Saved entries
━━━━

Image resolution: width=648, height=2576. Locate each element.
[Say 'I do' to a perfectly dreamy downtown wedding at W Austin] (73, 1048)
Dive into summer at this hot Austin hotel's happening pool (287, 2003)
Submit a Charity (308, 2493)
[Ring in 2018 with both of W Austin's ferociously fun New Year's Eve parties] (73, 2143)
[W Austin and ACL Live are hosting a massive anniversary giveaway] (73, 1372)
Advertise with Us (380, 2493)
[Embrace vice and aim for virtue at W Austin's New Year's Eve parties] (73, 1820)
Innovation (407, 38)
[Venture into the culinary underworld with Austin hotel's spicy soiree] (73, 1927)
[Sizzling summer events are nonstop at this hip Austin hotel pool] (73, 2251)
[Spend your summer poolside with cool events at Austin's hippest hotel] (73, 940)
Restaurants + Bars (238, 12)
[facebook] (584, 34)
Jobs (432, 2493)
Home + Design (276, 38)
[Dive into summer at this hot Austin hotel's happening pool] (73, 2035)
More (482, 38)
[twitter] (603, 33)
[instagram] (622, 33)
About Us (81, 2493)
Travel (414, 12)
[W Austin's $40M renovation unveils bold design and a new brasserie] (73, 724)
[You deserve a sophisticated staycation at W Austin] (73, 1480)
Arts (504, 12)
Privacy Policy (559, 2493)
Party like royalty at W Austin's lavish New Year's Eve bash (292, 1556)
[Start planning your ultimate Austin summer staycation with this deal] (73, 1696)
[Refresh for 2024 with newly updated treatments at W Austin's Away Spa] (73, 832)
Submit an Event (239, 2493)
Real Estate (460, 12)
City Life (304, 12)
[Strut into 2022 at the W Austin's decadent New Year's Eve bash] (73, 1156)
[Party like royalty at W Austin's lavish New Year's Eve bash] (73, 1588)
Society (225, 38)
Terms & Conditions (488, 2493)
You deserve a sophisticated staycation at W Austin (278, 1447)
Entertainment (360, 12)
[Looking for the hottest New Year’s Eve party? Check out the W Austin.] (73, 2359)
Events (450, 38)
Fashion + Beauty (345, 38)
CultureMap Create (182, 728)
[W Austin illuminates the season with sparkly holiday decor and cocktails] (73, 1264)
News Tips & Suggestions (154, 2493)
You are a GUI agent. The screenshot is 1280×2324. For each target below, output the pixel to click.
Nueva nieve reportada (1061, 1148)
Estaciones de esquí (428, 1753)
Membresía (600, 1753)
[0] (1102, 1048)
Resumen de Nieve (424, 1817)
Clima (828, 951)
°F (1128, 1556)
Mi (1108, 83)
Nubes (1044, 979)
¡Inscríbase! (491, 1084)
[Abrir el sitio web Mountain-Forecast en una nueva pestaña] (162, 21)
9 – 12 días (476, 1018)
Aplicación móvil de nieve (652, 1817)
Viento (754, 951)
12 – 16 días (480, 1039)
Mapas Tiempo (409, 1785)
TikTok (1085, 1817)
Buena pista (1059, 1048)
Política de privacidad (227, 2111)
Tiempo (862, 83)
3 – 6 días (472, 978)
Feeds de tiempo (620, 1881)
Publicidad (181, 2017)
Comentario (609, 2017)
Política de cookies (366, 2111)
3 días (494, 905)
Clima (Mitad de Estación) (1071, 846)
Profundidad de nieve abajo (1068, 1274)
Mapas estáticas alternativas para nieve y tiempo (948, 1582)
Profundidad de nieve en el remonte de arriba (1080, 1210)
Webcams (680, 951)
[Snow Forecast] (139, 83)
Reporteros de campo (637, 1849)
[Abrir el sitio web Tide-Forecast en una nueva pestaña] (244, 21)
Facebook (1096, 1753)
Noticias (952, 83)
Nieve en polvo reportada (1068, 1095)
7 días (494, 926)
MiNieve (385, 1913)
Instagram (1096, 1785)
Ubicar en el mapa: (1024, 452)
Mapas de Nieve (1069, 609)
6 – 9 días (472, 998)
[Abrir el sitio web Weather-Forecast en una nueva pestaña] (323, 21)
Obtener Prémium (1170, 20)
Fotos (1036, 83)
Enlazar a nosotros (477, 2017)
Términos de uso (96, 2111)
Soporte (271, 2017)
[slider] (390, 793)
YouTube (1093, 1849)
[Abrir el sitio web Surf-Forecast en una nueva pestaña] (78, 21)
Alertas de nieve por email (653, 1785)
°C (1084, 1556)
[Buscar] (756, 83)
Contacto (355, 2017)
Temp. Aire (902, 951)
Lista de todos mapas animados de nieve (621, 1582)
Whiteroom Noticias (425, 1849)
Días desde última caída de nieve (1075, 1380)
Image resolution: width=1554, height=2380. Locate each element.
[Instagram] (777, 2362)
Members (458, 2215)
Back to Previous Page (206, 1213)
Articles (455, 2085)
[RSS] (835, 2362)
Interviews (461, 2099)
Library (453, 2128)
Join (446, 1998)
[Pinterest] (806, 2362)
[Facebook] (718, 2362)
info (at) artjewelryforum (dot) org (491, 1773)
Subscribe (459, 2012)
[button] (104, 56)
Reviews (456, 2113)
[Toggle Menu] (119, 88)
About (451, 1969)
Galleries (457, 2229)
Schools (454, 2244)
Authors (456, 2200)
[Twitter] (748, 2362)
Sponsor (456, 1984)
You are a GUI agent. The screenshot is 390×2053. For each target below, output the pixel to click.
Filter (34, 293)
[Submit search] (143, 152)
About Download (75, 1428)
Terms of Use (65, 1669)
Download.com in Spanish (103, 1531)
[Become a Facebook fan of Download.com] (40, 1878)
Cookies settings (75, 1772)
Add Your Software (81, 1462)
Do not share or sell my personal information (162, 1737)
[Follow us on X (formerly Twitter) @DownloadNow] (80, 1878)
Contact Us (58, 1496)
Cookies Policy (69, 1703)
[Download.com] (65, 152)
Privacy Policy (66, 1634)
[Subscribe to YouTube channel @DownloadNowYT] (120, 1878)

━━━━

DESCRIPTION OF THE TASK:
Among the lines of the data, some contain the word "Dive". How many are there? Reply with the number alone.

ANSWER SPACE:
2